Identify each line below containing the string "computer" and copy it.

== SUPPLIED ENTRIES

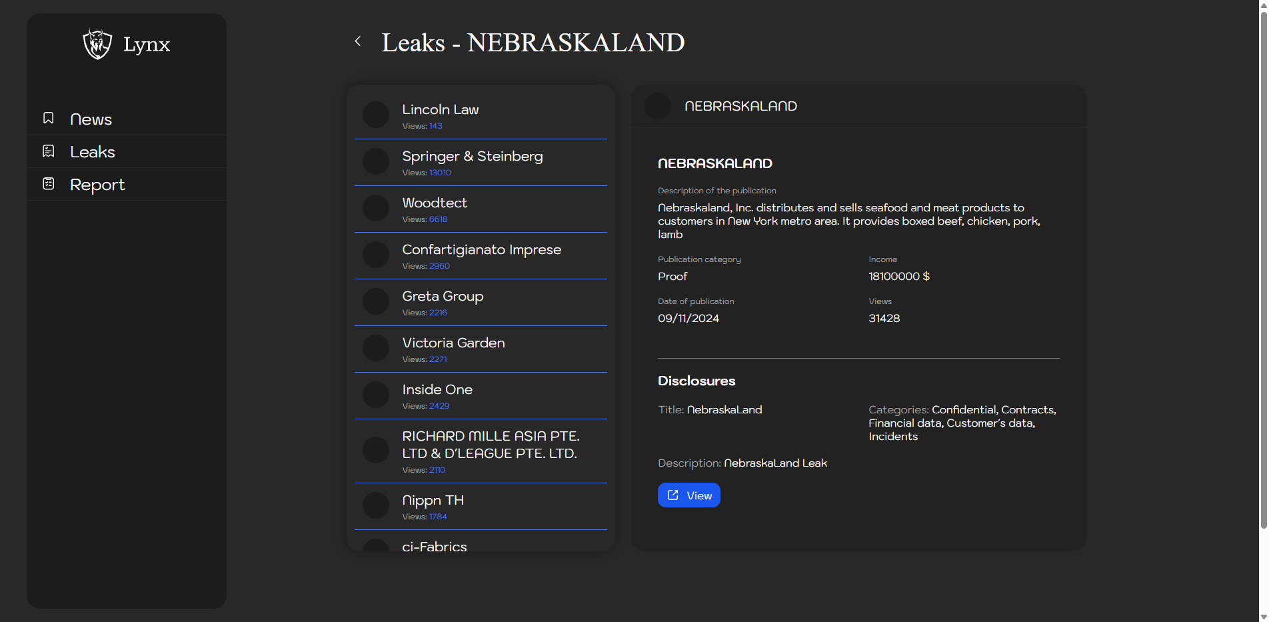Go back using the left chevron arrow
This screenshot has width=1269, height=622.
(358, 41)
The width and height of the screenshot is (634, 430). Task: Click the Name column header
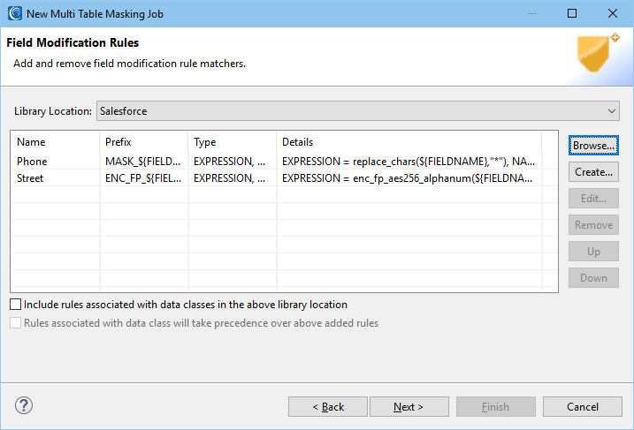point(56,142)
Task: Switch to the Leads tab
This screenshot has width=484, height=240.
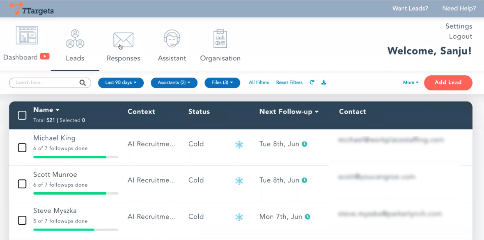Action: (75, 45)
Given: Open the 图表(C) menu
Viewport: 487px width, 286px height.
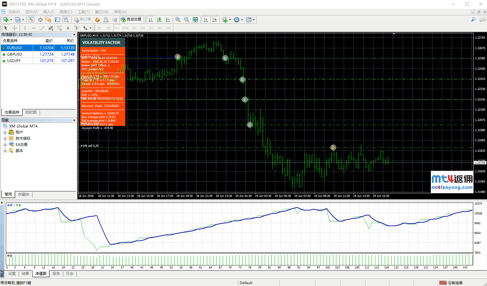Looking at the screenshot, I should pos(66,12).
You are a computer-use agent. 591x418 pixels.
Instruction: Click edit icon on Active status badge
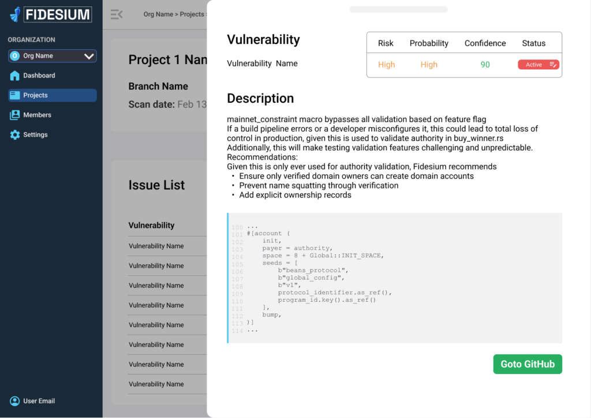tap(553, 65)
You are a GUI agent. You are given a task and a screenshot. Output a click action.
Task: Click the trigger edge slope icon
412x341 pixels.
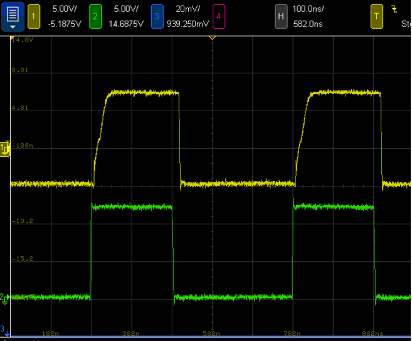(x=394, y=10)
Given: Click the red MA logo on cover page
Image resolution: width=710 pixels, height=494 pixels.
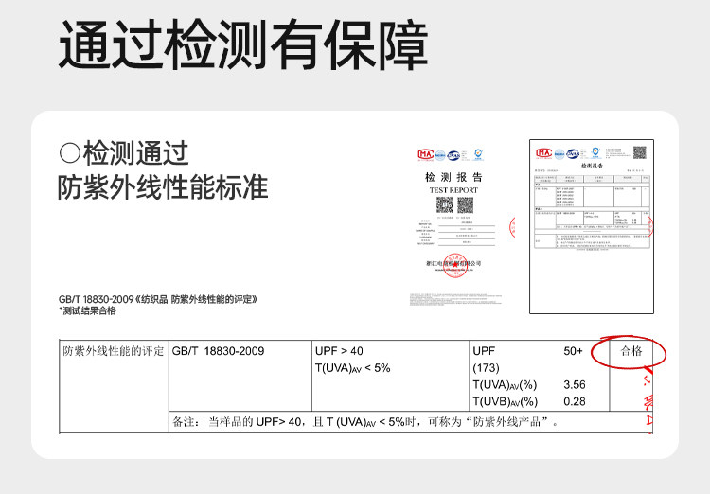Looking at the screenshot, I should [x=424, y=154].
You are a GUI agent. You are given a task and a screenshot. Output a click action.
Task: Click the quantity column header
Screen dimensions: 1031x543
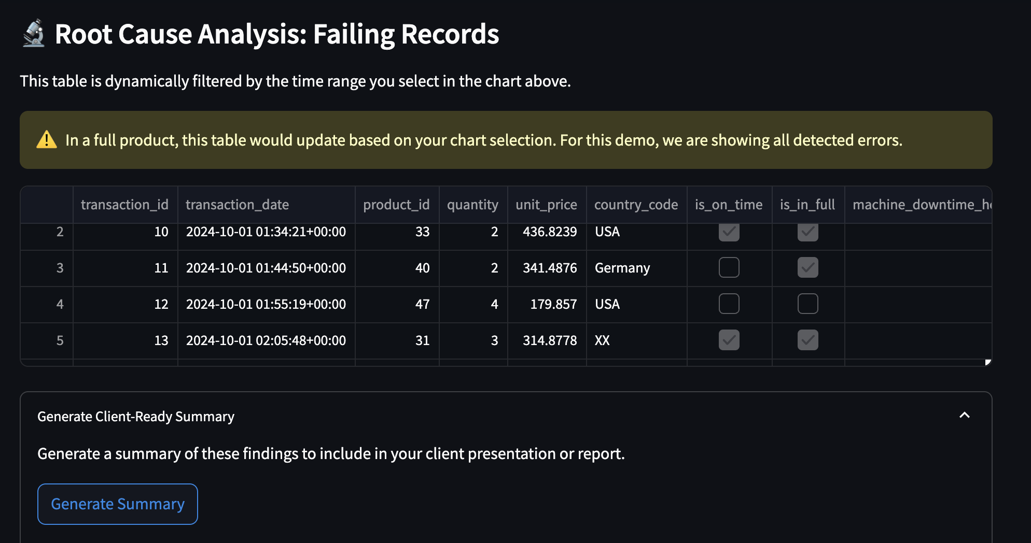coord(472,204)
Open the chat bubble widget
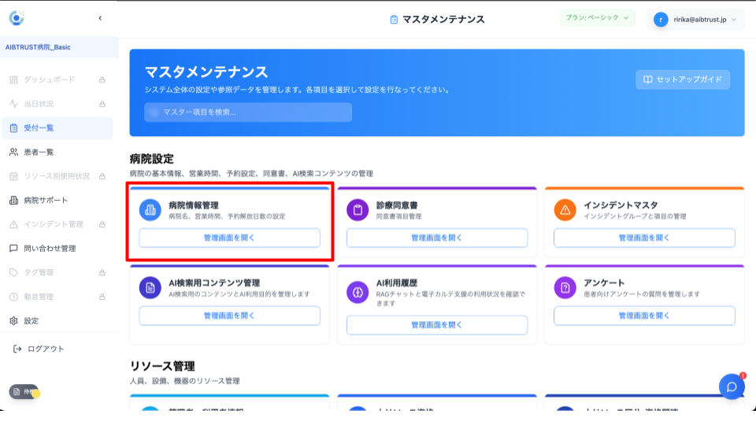The height and width of the screenshot is (425, 756). 731,386
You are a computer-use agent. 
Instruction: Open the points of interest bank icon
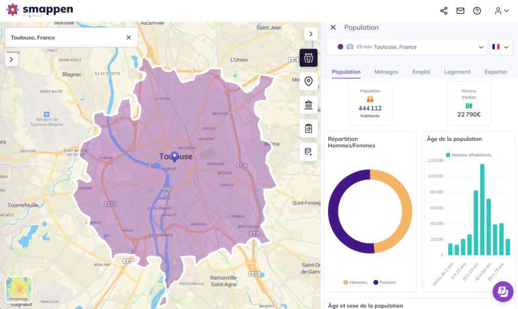(x=309, y=105)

====

(ANSWER BOX)
You are a computer-use agent. 591x418 pixels.
You are a computer-use agent. 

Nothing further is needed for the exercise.